Human languages use great many different speech sounds, but no single language uses them all. To hear various speech sounds and to see International Phonetic Alphabet (IPA) symbols that represent them, visit here. Each language selects a certain number of both consonants and vowels; no language makes do with just consonants or just vowels. Small sound inventories consist of approximately 11-15 sounds: Rotokas spoken in Papua New Guinea has only 11 sounds, as does Pirahã, a native South American language; Hawaiian has 13 sounds. An average size of sound inventory is about 30-60 sounds (both English and Russian, for example, fit into this category), but some languages have more than 60 sounds in their “toolbox”. Such sound-rich languages are typically found in the Caucasus, southern Africa, and North America.

common consonants

The image on the left shows the consonants (in green boxes) that are found most commonly across languages: voiced and voiceless bilabial, alveolar, and velar stops; glottal stop; bilabial, alveolar, palatal, and velar nasals; labiodental, alveolar, palatoalveolar, and glottal fricatives; liquids and glides: l, r, j, and w. Yet even those consonants are not present in all human languages: for example, many aboriginal Australian languages lack fricatives of any kind, and several languages indigenous to North America lack bilabial sounds. To see which types of common consonants are absent in what languages, click here.
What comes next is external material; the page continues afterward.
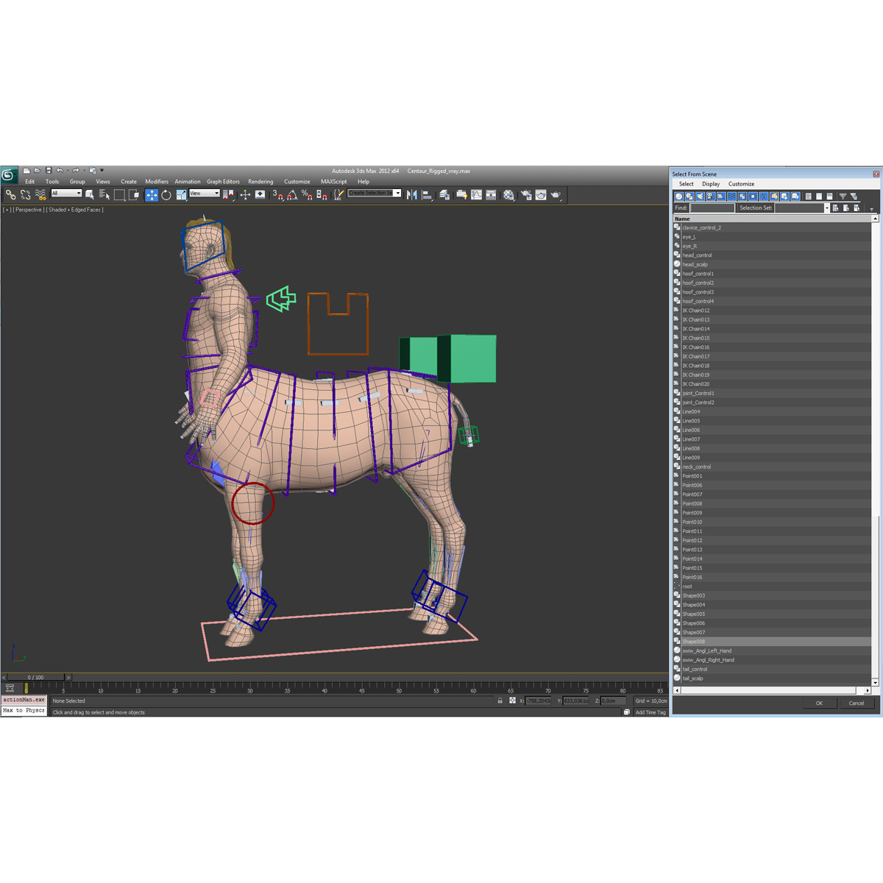
Task: Toggle Lights display filter in Select From Scene
Action: (x=701, y=196)
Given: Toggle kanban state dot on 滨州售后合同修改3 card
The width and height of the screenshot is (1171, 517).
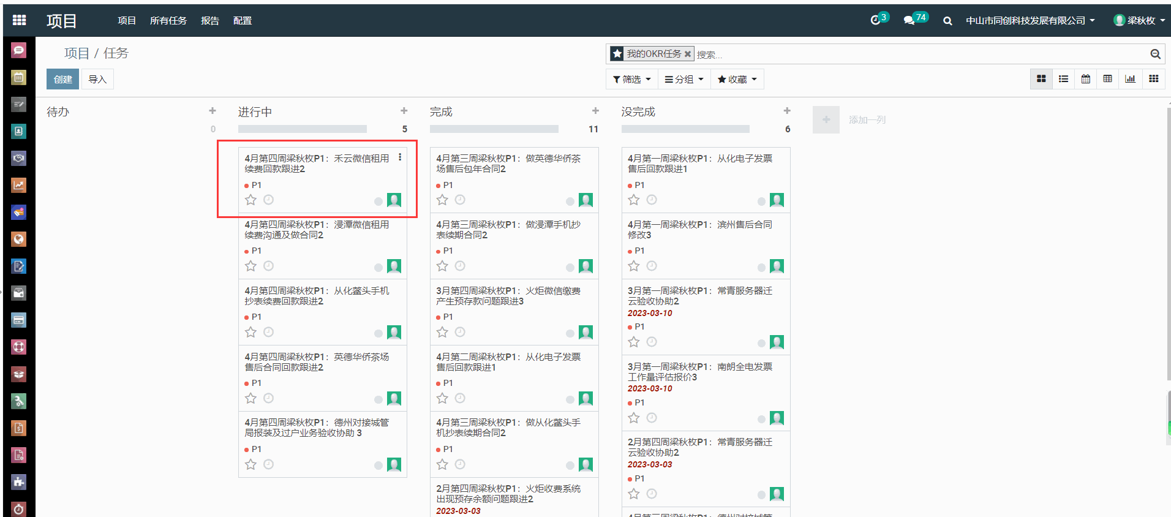Looking at the screenshot, I should (x=761, y=267).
Other types of consonants are more “exotic” and found in relatively few languages. One such rare type of consonant is clicks found in Khoisan and Bantu languages of southern Africa; the only language outside those families to have clicks is Dahalo, a Cushitic language spoken in Kenya. Other rare types of consonants include labio-velars (or “doubly-articulated consonants”, i.e. sounds pronounced by simultaneous closure at the lips and the soft palate; hear examples from Yoruba here), pharyngeals (sounds pronounced in the pharynx), and interdentals (sounds pronounced with the tip of the tongue protruding between the teeth, spelled in English with “th”). To learn more about those rare consonant types and where they are found, click here. Other typologically rare types of sounds are implosives (sounds pronounced while inhaling rather than exhaling) and ejectives. Note that languages with small sound inventories need not have only the cross-linguistically common types of sounds. For example, among the six consonants of Rotokas we find a flap (heard in the middle of the American English pronunciation of words writer and rider) and a voiced bilabial fricative (to pronounce it, bring the two lips close but not completely shut and try to say “v”).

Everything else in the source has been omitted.